Similarly, an athlete does not have a “[mentally] modeled output of the physical process” of a ball’s flight “(based on well-understood and time-tested Newtonian laws of motion)”. She assesses the ball’s trajectory and predicts future position on the basis of the non-linear trend of its movement. And as e.g. wind alters the trajectory she constantly adjusts her prediction as she runs to where she hopes to catch it. Indeed, a bowler in cricket uses several methods (e.g. swing, spin, bounce, etc.) to disguise the eventual trajectory of the ball from the batsman.
People use trends as predictors every day. Evolution has honed ability to do that because it works more often than not. Indeed, this evolutionary result is why people are good at observing patters even where no patterns exist.
A trend can and does predict the future so long as the trend continues into the future. But trends change with time and, therefore, trends are imperfect predictors of the future.
Richard
Sorry patterns and not patters. Richard
Nothing predicts the future exactly. Statistical trends, with or without adequate knowledge of the underlying process, predict the near future better than anything else, where “better” is measured by “mean squared prediction error”. In central Missouri, next December will be cooler than next July, even though the process of weather is incompletely known; and in central Missouri the weather tomorrow will be more like the weather yesterday than like the weather 3 months ago, almost all the time. An investment company that has above average returns 10 years in a row will have above average returns next year, but will display regression to the mean; that is true for almost all investment companies that have above average returns 10 years in a row.
Even if you know the mechanism you need measurements on its outcomes and estimates of its parameters, and a statistical analysis of how well the computed model has fit the data in the past.

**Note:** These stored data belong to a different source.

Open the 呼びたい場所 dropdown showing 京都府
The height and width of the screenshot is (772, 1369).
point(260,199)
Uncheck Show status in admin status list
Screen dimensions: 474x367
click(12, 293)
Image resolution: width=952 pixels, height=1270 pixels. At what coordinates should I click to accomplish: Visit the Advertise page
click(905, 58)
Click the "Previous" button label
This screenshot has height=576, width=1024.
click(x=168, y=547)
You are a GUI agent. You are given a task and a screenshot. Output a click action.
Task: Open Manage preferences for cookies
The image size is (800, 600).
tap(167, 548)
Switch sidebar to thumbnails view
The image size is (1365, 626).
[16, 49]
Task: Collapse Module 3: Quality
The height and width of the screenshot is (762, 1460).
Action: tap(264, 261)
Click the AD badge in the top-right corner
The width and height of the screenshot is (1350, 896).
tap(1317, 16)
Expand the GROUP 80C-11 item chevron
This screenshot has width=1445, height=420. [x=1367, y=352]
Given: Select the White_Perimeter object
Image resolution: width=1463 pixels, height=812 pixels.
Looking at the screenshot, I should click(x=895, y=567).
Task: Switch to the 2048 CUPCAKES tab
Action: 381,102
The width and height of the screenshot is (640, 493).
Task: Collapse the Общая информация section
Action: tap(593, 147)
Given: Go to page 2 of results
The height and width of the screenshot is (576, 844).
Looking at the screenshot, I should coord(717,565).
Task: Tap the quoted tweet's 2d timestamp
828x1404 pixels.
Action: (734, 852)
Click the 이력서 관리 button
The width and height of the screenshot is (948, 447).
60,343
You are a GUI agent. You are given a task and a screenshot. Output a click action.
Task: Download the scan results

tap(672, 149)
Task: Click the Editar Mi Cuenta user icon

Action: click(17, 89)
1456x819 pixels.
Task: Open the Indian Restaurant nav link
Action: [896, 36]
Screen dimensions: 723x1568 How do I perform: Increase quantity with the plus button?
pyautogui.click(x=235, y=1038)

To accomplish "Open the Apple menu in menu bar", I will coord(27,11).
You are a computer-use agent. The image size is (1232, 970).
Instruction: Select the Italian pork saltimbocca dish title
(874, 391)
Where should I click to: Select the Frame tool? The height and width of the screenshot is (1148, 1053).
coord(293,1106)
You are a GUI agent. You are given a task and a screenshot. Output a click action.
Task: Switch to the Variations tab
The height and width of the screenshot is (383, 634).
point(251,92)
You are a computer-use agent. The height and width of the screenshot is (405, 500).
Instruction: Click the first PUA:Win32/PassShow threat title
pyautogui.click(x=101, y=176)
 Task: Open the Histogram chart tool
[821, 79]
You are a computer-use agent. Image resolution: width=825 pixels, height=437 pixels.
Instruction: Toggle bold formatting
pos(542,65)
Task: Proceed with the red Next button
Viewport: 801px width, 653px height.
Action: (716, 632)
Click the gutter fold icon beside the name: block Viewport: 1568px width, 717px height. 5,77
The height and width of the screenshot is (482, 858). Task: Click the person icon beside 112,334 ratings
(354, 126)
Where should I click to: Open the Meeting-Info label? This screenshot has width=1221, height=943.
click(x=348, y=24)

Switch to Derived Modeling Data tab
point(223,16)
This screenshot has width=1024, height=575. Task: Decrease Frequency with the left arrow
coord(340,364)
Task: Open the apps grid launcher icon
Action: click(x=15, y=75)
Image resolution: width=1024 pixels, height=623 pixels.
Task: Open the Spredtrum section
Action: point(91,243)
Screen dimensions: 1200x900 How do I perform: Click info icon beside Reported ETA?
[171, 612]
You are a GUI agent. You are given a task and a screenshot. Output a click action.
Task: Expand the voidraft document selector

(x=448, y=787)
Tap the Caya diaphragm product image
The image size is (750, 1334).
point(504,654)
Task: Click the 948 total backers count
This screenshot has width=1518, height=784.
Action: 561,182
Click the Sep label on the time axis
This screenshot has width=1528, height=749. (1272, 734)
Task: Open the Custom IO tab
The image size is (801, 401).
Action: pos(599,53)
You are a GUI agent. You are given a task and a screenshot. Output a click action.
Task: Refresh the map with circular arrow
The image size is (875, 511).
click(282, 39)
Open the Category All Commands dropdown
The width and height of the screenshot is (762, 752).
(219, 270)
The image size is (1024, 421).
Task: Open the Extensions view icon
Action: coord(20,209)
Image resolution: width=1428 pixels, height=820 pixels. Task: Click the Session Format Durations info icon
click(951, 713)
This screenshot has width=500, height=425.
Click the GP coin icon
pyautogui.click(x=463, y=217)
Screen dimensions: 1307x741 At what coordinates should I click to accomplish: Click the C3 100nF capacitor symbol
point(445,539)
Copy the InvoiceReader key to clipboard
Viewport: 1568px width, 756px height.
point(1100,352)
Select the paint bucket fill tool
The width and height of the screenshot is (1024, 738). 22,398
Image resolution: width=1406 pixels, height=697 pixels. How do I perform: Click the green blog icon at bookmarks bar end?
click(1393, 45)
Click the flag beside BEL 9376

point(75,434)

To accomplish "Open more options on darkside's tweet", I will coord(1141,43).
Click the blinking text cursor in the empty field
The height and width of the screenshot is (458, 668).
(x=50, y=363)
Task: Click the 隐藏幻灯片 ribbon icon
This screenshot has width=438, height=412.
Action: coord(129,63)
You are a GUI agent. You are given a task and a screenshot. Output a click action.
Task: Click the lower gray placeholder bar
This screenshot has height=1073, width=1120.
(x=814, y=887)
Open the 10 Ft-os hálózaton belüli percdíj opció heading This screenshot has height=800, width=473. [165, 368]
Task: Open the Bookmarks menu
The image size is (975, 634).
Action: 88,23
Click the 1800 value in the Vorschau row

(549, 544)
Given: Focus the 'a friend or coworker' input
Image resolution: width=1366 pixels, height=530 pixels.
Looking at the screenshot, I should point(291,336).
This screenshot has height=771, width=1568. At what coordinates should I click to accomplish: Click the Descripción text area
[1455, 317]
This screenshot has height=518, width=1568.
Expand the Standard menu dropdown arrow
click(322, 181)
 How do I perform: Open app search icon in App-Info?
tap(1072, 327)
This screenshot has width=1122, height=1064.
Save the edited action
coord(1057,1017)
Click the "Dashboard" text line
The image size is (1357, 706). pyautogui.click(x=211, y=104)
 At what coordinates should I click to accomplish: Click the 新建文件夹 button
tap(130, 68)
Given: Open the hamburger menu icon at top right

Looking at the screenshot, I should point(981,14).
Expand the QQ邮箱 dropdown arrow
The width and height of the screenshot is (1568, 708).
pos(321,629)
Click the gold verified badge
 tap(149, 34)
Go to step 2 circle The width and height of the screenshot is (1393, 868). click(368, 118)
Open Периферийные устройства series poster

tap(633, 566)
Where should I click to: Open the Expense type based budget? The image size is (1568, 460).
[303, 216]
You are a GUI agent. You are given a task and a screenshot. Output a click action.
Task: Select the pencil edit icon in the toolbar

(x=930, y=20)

The prediction of the future based on knowing the mechanism will be a calculation based on the computed estimate, along with a probability distribution over the range of possible outcomes.
To repeat: nothing predicts exactly; trends do better than anything else.
I think people forget to make comparisons among alternatives, and neglect to specify what they mean. When you specify a measure of successful prediction, like mean square error, mean absolute error, etc., and then look at all available alternatives, then trends are the best of a pretty dismal lot.